== Exercise brief ==
As you look over the data below, please find each line where the word "screenshot" appears, then copy it.

== Data to process ==
========
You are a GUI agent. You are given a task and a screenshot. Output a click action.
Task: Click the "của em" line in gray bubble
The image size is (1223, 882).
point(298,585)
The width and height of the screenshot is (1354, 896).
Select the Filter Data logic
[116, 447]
========
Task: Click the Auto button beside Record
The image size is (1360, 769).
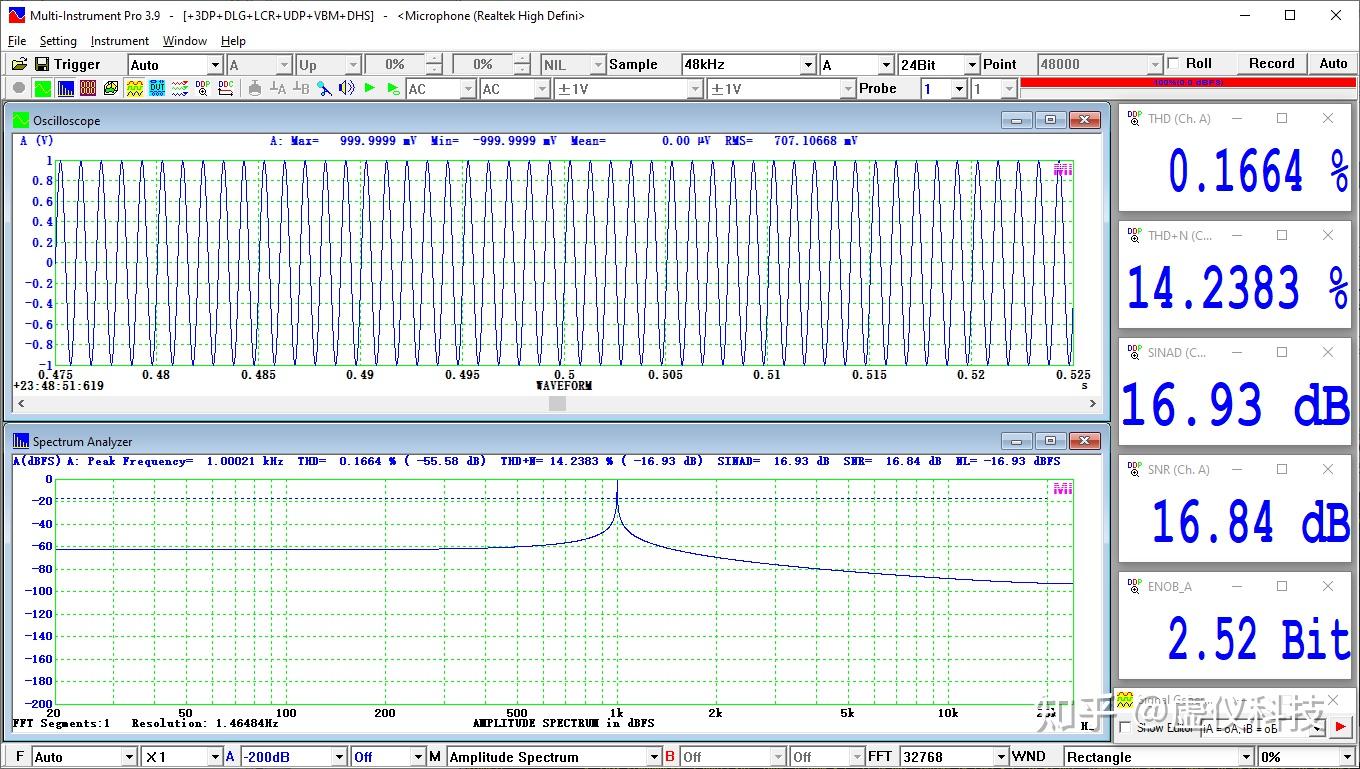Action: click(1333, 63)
========
== Solved problem ==
You are a GUI agent. You are given a task and a screenshot. Output a click action.
The width and height of the screenshot is (1354, 896).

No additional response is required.